At the landing, the Tsleil-Waututh welcome the guests onto their water — the people of the inlet, receiving travellers as they have for generations. And the journey’s far end is already present: a Māori wero and haka pōwhiri, the challenge laid down and the welcome given, performed by those whose ceremony it is. Only then does the table open.
Two small parcels wait at every seat — cultured buffalo-milk butter from Academy Farms in Langley, hand-stamped with the night’s mark, wrapped in banana leaf and beeswax paper, tied like a gift. Beside them, warm breadfruit torn from the coals — the Pacific’s own bread, a canoe plant the voyagers carried — and a sharp green-papaya atchara.

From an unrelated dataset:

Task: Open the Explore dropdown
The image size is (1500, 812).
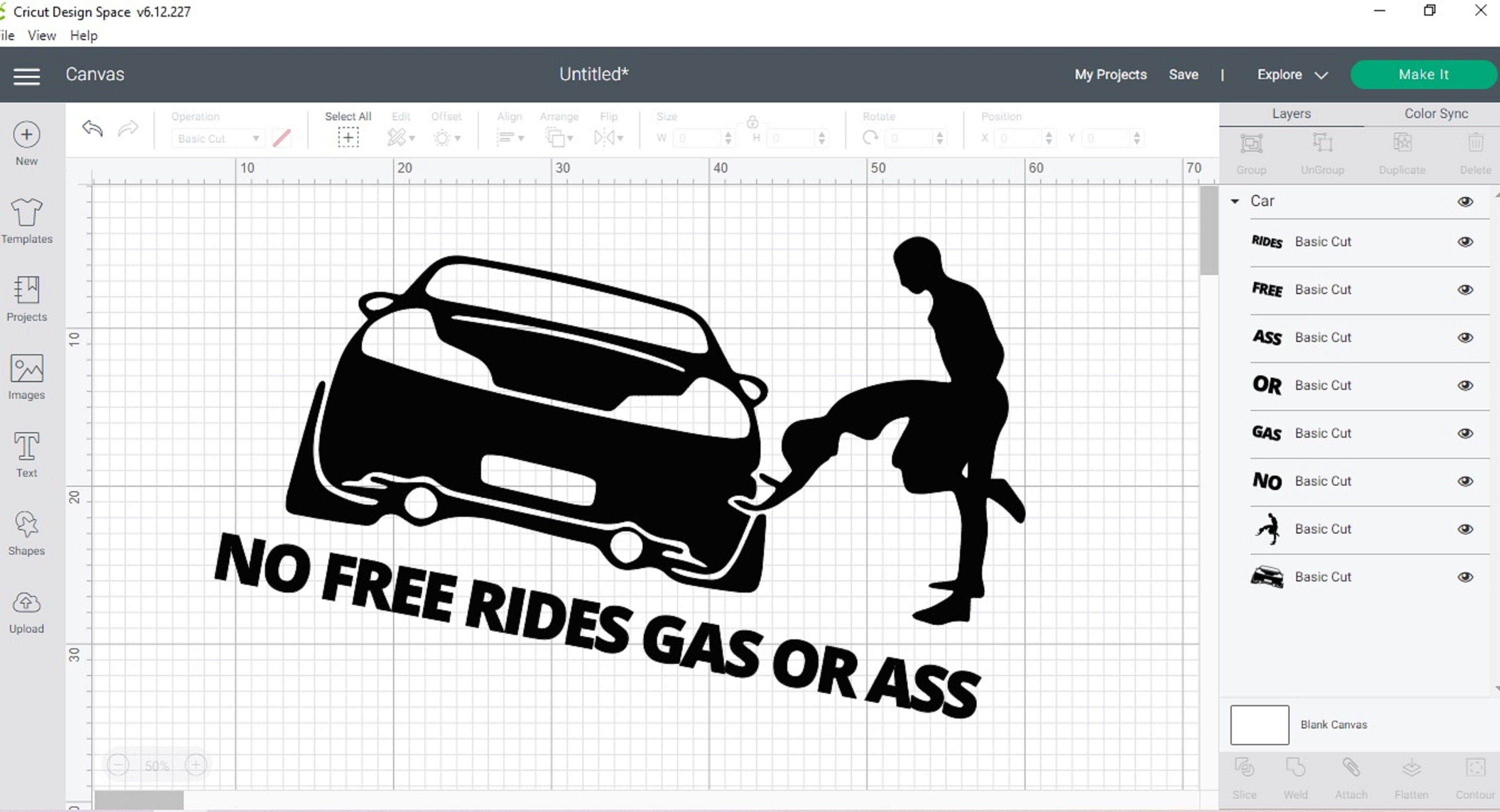Action: (x=1290, y=74)
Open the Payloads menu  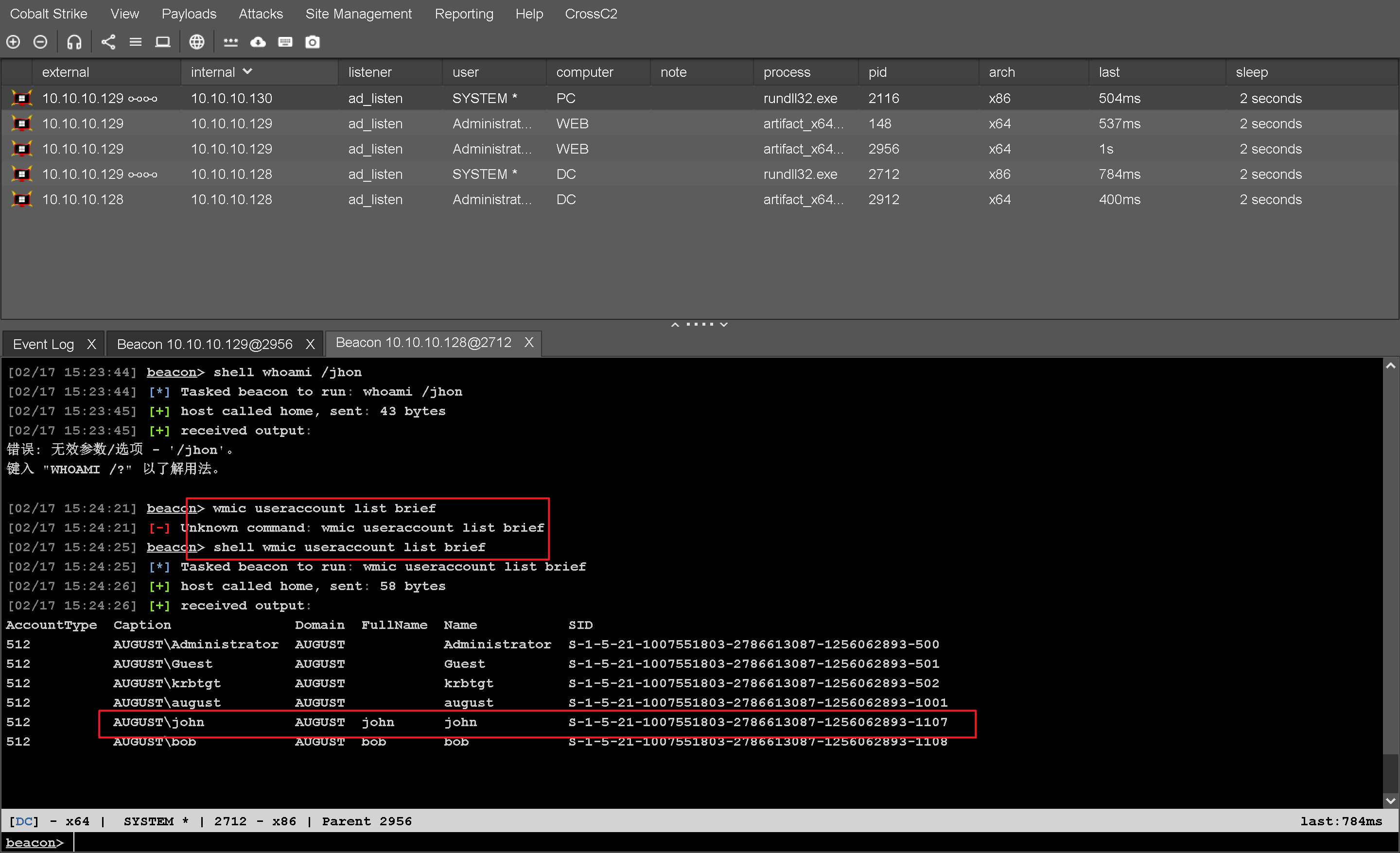click(x=189, y=14)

Everything tonight came down the trail — west, then south, out of Taiwan. This did not. The kūmara is a New World plant, carried home across the Pacific by these same voyagers, who reached the Americas and returned, centuries before any European crossed this ocean. The trail ran both ways.
And one bite to seal it — bison, smoked, from Academy Farms: the New World made flesh. The plant that came home across the ocean, and the animal of the continent that journey reached. The map was never a line. It was a web, and these were the people who wove it.
Bison belongs to the Plains, not to the Coast Salish whose water we cross — here it stands for the Americas the trail reaches, and is named as such.
Buffalo-milk gelato from Academy Farms, churned with toasted foxtail millet and finished with Purely Artisan mānuka honey flakes — freeze-dried to a crisp, scattered over at the pass. The grain that opened the night at Taiwan and the honey of its final shore, the first stop and the last in one cold spoon.
We gather on the land and water of the Tsleil-Waututh — the people of the inlet, whose name is the name of this water, səlilwət, and who have voyaged and fed themselves from it since long before the first of tonight’s stops was sailed. We eat here with their welcome and our thanks.